### SHORT PROBLEM 1
Which library does the post on soft redirects say you will probably need to install?
### SHORT PROBLEM 2
Translate this sentence from the post on soft redirects into Spanish: "Unfortunately, you will have to extract the URLs to follow by hand."

### DOCUMENT
+===+

That happens because of soft redirects. urllib
is not following the redirects because it does not recognize them as such. In fact a HTTP response code 200 (page found) is issued and redirection will happen by some sort of side effect in browsers.
The first page has a HTTP responde code 200, but contains the following:
<meta http-equiv="refresh" content="1; url=http://fave.co/1idiTuz">
which instructs the browser to follow the link. The second resource issues a HTTP responsec code 301 or 302 (redirect) to another resource, where a second soft redirect takes place, this time with Javascript:
<script type="text/javascript">
setTimeout(function () {window.location.replace(\'http://bhphotovideo.com\');}, 2.75 * 1000);
</script>
<noscript>
<meta http-equiv="refresh" content="2.75;http://bhphotovideo.com" />
</noscript>
Unfortunately, you will have to extract the URLs to follow by hand. However, it's not difficult. Here is the code:
from lxml.html import parse
from urllib import urlopen
from contextlib import closing
def follow(url):
"""Follow both true and soft redirects."""
while True:
with closing(urlopen(url)) as stream:
next = parse(stream).xpath("//meta[@http-equiv = 'refresh']/@content")
if next:
url = next[0].split(";")[1].strip().replace("url=", "")
else:
return stream.geturl()
print follow("http://thetechshowdown.com/Redirect4.php")
I will leave the error handling to you :) also note that this might result in an endless loop if the target page contains a <meta>
tag too. It is not your case, but you could add some sort of checks to prevent that: stop after n
redirects, see if page is redirecting to itself, whichever you think is better.
You will probably need to install the lxml
library.

+===+

Screen grounding examples:
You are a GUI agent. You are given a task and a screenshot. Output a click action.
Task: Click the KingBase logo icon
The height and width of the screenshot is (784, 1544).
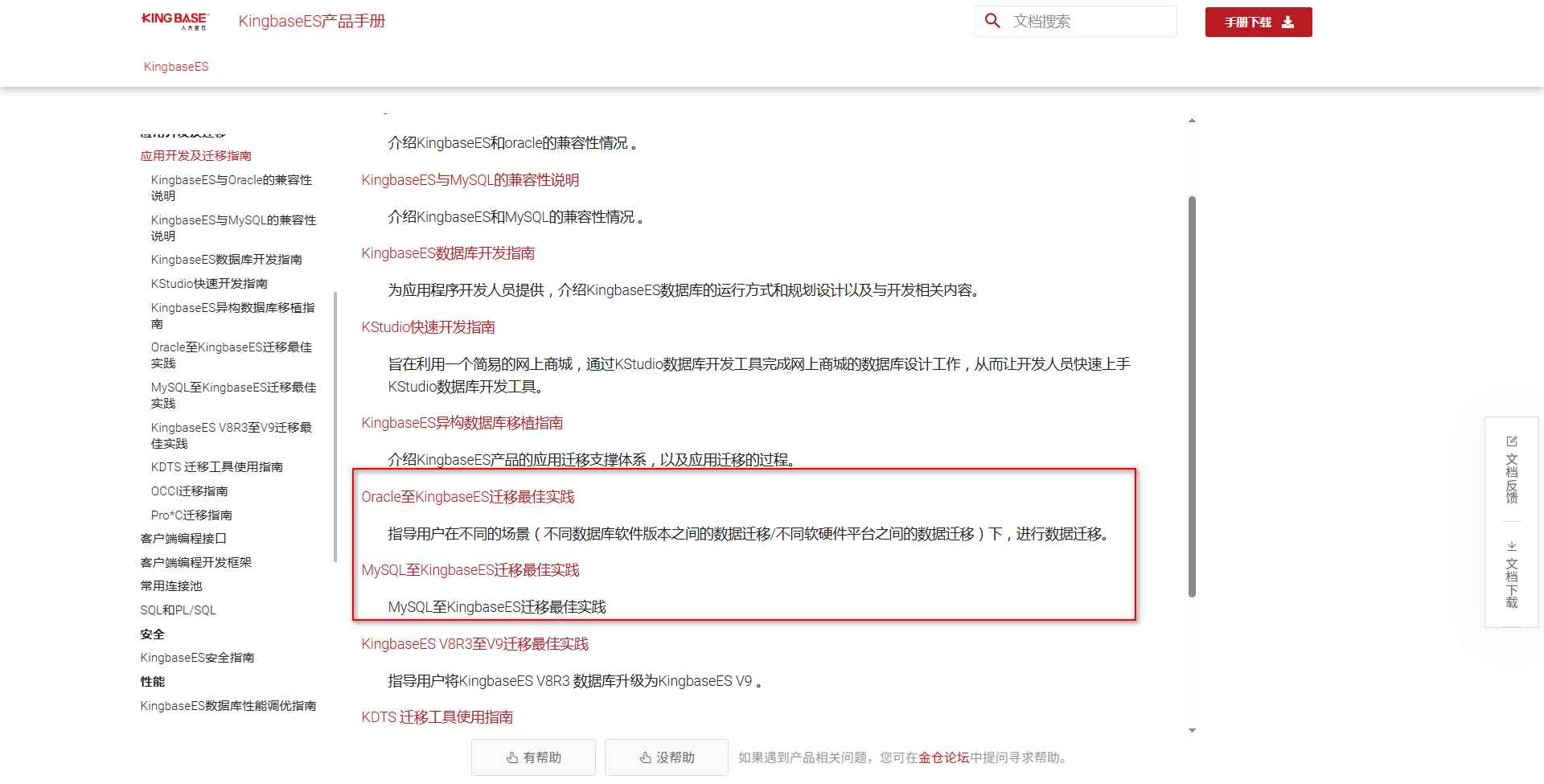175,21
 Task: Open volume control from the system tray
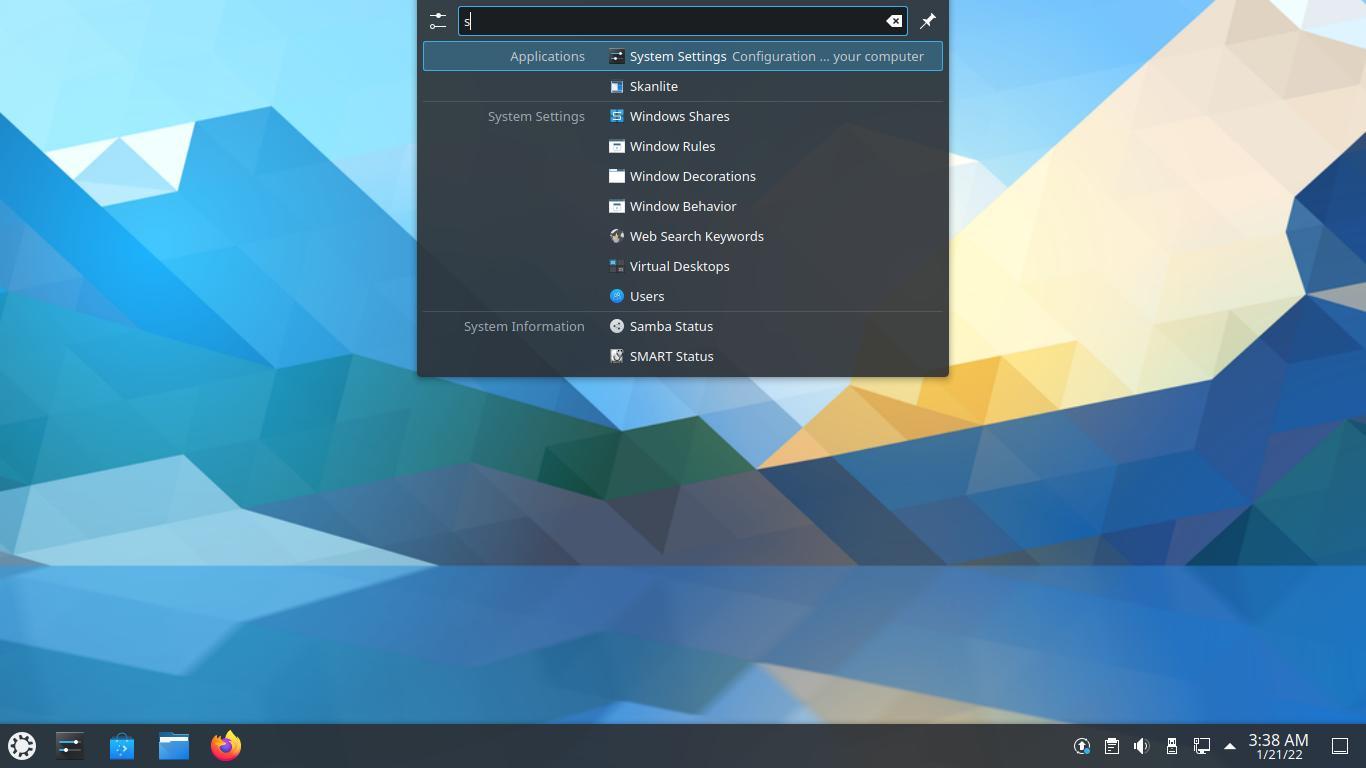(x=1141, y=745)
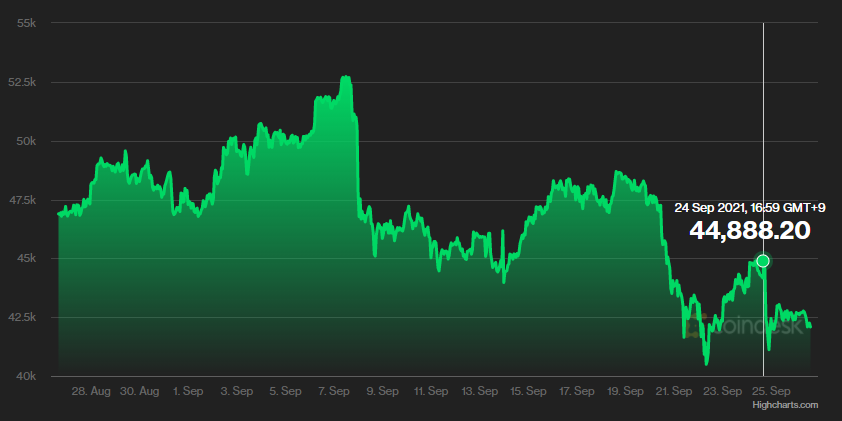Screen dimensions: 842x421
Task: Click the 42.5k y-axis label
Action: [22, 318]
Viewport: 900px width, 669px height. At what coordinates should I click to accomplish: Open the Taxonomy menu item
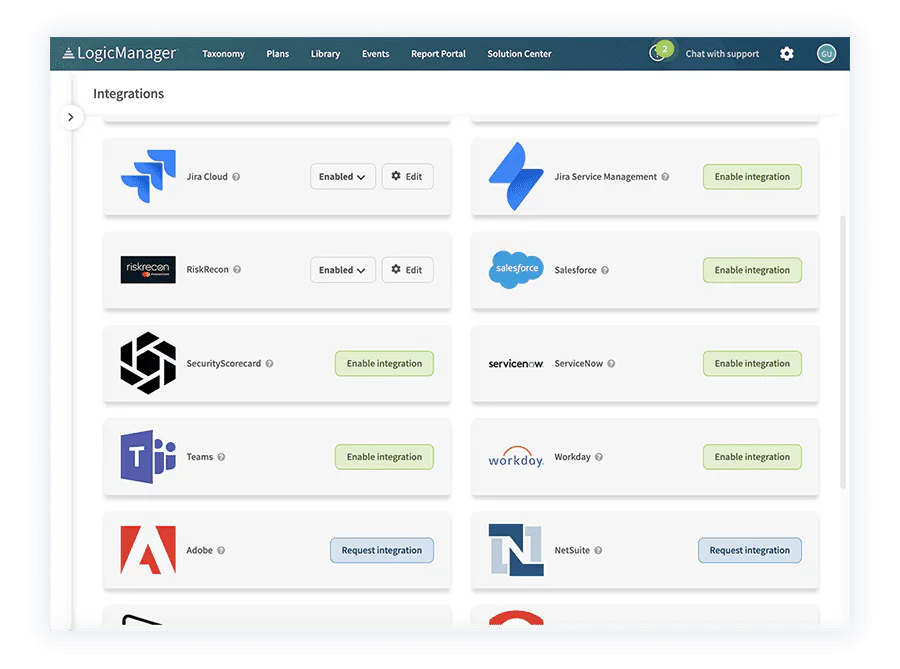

+===+

### RIGHT ANSWER 1
The lxml library.

### RIGHT ANSWER 2
Lamentablemente, tendrás que extraer a mano las URL que hay que seguir.